### Your objective
Reproduce the passage of the Jiu-Jitsu podcast post below word for word, beginning at the words "It's interesting to" and stopping after the words "on grip fighting.".

Been listening a loooooot to the Inside BJJ podcast.
I recently got an Iphone thanks to my birthday/account upgrade and a world of information has opened up to me.
I've been able to take photos, videos at the gym, and also listen to the above mentioned Inside BJJ Podcast while driving to/from work and to/from my morning workouts.
Been listening to a variety of grappling personalities from Samir Chantre to Fabio Gurgel to Lloyd Irvin to Crosley Gracie et cetera. A variety of topics have come up from refereeing to decisions, to pulling guard to well, everything.
It's interesting to hear someone like Fabio Gurgel talk about stalling back in the 90's and how there was no knee reaping rule back then.
I thought about Jiu-Jitsu and the complaints about the pulling guard to 50/50 remind me a lot of what strikes me as old Judo players talking about this mythical age when every throw was from standing, and there wasn't an over-reliance on grip fighting.
There will always be trends in the sport, as players look to maximize their ability to win within the given set of rules.
The sport, by proxy must change over time.
Judo's failure in the US derives partly from it's non-profit mentality and its inability to recognize ways to cannibalize the after school/kids market.

### Recorded data
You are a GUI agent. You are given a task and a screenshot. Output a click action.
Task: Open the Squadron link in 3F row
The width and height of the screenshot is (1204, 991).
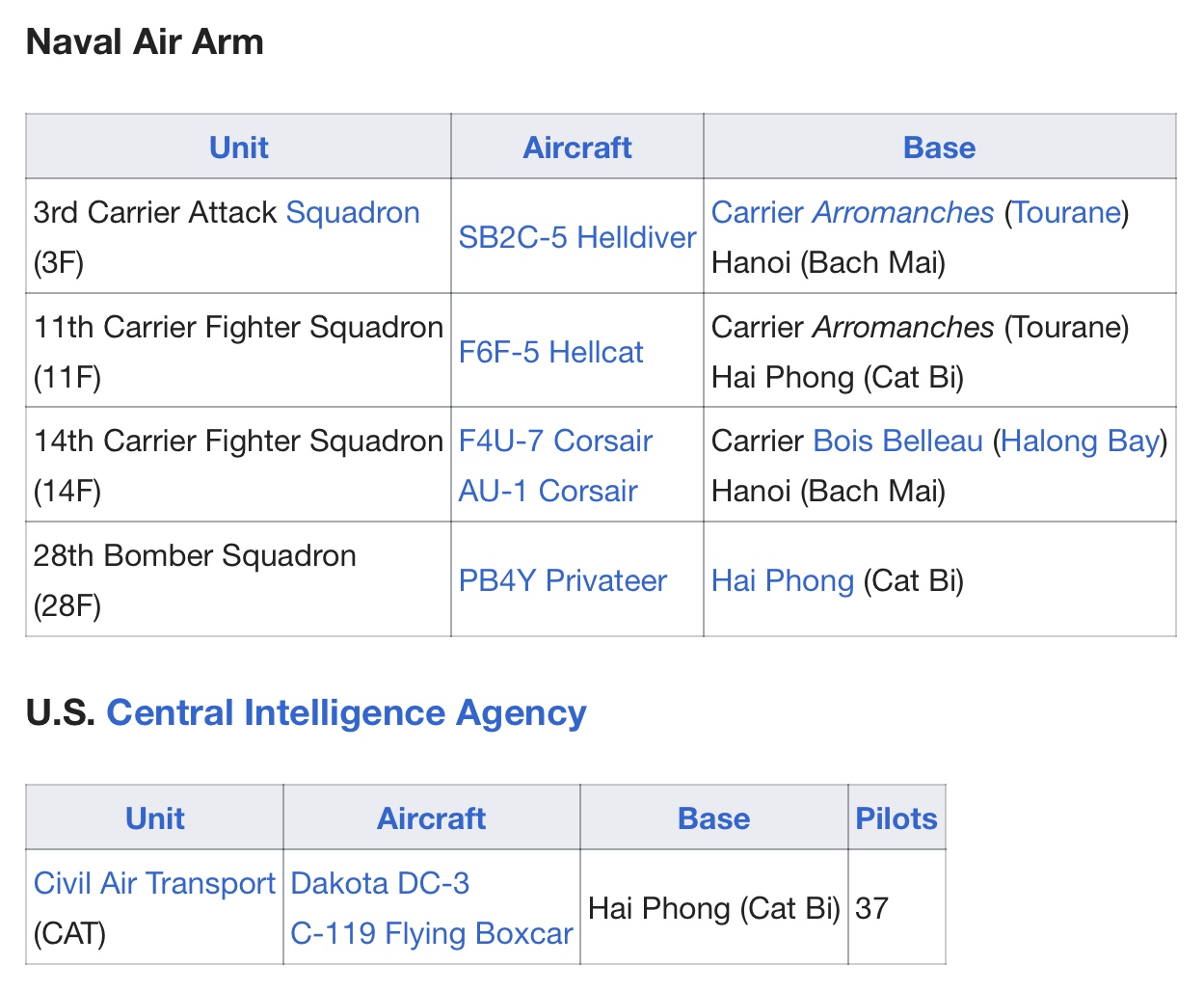pos(353,212)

### Response
It's interesting to hear someone like Fabio Gurgel talk about stalling back in the 90's and how there was no knee reaping rule back then.
I thought about Jiu-Jitsu and the complaints about the pulling guard to 50/50 remind me a lot of what strikes me as old Judo players talking about this mythical age when every throw was from standing, and there wasn't an over-reliance on grip fighting.